Pyrotechnic Particles
By Kim McDonald

 
     

Space-shuttle astronauts were the first to see these strange displays of light similar to auroras, more than 500 miles above our planet’s surface. Their sightings were later dismissed because auroras typically extend from only 60 to several hundred miles above the Earth. Known as the northern and southern lights, these colorful auroras, are most commonly visible from the surface of our planet in the high northern and southern latitudes. They are caused by fluxes of charged particles, mostly electrons, emanating from the sun. These particles sometimes overload the radiation belts during periods of high solar flare activity and are then discharged into the atmosphere. As they collide with air molecules in the lower portions of the atmosphere, they produce shimmering displays of colorful light.

But if these are seen only in the lower atmosphere what were the astronauts seeing far above in space?

UCSD solar physicists may have the answer. They recently reported that they had identified the unmistakable signature of what they call “high-altitude auroras.” They discovered them while combing through the first images from the Solar Mass Ejection Imager, an orbiting instrument designed to view the clouds of energetic electrons that emanate from solar flares.

Scientists have long believed that at a height of 500 miles, air molecules are not plentiful enough to collide with charged particles and therefore produce auroras. So what’s producing these high-altitude auroras?

“ It’s a mystery,” admits Bernard Jackson of UCSD’s Center for Astrophysics and Space Sciences. “This is far higher than anyone had ever expected. It may be that nitrogen from the ionosphere is ejected into the higher altitudes during a coronal mass ejection.”

Coronal mass ejections are the giant clouds of energetic electrons that emanate from solar flares and speed through space at up to two million miles an hour. They can interrupt satellite communications, produce destructive surges in power grids and even increase radiation exposure to people flying in planes.

Space forecasters have been unable to accurately predict whether or not these destructive clouds will affect Earth.
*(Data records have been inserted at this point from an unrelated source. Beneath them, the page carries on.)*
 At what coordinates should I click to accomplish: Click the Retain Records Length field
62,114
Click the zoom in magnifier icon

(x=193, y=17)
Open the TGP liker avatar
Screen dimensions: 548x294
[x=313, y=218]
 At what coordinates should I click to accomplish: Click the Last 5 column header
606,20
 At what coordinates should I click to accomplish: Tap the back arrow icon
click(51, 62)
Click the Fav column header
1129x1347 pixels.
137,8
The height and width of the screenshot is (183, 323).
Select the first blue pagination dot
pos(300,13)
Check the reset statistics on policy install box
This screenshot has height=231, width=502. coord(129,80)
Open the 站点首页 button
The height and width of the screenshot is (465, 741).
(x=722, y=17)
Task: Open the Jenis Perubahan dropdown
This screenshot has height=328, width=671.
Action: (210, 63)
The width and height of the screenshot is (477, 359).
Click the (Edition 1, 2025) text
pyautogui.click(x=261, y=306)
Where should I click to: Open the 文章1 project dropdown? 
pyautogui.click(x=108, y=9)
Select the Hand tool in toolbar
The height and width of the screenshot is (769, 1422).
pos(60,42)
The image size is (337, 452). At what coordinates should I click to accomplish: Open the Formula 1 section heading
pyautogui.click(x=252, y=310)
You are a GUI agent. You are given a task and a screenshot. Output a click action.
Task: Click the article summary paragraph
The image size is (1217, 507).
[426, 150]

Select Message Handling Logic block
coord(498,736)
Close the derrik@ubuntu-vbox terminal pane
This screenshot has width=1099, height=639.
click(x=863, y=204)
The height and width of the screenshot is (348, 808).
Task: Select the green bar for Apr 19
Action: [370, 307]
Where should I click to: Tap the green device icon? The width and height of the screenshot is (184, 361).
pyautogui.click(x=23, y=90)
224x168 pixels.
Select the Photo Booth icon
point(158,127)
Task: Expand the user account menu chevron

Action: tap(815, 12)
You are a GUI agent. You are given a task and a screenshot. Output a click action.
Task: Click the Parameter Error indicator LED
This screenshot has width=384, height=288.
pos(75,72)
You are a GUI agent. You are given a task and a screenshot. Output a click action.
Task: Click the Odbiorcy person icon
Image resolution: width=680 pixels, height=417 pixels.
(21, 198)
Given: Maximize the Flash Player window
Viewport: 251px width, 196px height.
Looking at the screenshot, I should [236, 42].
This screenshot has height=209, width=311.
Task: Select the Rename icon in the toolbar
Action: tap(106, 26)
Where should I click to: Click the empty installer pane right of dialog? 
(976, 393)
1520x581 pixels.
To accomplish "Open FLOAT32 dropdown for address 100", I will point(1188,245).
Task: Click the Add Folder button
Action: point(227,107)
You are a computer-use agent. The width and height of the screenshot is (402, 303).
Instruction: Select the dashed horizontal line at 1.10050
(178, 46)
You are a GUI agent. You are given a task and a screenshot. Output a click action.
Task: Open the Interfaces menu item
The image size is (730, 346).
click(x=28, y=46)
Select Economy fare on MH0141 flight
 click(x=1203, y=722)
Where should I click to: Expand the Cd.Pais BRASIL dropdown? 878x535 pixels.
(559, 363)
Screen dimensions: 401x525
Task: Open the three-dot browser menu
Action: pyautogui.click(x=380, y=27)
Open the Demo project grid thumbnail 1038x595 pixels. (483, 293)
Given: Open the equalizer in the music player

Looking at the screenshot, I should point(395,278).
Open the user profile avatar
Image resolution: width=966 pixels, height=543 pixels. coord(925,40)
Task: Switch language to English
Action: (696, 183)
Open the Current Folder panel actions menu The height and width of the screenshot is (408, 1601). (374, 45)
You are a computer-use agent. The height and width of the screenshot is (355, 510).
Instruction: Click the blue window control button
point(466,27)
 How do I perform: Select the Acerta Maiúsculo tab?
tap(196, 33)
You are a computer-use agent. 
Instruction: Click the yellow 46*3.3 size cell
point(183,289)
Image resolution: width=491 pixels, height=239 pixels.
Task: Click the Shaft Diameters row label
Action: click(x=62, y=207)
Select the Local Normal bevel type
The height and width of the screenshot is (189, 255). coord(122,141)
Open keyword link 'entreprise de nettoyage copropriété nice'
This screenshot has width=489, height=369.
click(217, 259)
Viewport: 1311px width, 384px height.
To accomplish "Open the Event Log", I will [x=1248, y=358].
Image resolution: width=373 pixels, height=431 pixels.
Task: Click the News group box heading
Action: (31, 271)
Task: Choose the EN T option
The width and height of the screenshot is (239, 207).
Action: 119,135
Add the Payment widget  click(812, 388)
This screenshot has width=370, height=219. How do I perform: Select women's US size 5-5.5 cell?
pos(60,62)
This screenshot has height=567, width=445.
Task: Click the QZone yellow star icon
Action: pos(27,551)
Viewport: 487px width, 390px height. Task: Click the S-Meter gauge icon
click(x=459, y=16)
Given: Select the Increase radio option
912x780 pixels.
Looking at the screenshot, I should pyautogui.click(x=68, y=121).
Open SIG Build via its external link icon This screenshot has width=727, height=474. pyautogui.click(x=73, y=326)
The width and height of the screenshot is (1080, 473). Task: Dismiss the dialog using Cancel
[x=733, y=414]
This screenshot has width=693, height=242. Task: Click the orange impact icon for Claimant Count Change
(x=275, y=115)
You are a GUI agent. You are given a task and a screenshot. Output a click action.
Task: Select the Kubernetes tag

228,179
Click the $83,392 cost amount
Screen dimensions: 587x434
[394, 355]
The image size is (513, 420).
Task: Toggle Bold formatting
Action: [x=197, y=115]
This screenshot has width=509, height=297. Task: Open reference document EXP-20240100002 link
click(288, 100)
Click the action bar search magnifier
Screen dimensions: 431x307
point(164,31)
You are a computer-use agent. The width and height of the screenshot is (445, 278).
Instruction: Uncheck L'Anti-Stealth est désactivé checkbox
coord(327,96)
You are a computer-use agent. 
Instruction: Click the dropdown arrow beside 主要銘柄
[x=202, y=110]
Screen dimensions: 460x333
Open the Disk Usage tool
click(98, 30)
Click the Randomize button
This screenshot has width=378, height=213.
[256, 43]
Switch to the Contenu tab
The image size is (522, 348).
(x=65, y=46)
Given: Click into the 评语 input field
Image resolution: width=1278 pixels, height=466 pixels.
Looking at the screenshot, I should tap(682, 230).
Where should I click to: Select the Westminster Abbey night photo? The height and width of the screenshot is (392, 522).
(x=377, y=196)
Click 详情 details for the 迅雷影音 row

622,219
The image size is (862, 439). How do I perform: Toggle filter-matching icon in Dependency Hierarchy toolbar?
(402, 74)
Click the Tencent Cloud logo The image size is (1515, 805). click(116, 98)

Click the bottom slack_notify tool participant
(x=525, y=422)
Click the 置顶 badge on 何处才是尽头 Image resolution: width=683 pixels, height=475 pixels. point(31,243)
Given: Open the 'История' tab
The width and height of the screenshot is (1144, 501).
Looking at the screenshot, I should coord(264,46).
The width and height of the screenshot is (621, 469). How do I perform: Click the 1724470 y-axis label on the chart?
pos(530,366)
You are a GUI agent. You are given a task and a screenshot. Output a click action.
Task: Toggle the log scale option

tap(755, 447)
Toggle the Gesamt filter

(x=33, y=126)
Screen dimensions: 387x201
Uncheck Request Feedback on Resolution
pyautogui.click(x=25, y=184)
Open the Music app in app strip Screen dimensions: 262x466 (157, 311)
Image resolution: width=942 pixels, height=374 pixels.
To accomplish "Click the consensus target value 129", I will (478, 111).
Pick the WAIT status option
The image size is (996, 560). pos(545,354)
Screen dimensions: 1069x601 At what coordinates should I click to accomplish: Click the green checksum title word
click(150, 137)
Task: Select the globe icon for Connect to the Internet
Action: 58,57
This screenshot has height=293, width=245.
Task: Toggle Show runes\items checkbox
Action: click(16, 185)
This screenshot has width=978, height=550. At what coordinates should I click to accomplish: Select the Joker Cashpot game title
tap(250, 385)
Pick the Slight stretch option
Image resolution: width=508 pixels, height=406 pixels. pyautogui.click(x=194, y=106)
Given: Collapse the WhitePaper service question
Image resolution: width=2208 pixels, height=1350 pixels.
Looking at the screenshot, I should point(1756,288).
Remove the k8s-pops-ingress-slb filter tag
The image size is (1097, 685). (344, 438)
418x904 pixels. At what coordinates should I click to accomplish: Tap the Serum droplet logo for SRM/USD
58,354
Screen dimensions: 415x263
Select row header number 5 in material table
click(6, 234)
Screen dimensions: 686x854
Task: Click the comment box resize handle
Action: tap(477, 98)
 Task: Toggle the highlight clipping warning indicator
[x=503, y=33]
So Jackson and UCSD solar physicist Andrew Buffington designed and built the Solar Mass Ejection Imager, together with scientists at the Air Force Research Laboratory, University of Birmingham in the United Kingdom, Boston College and Boston University.

The Imager was launched in January 2003 and, as scientists viewed the first pictures of coronal mass ejections, Buffington noticed a bright source of light. It was 100 times brighter than the scattering of sunlight from the electrons, and he and Jackson concluded that it came from high-altitude auroras.

While the UCSD scientists say they still don’t understand the process causing these auroras, they note that researchers
at the Air Force Research Laboratory are presently studying the data to come up with some possible explanations.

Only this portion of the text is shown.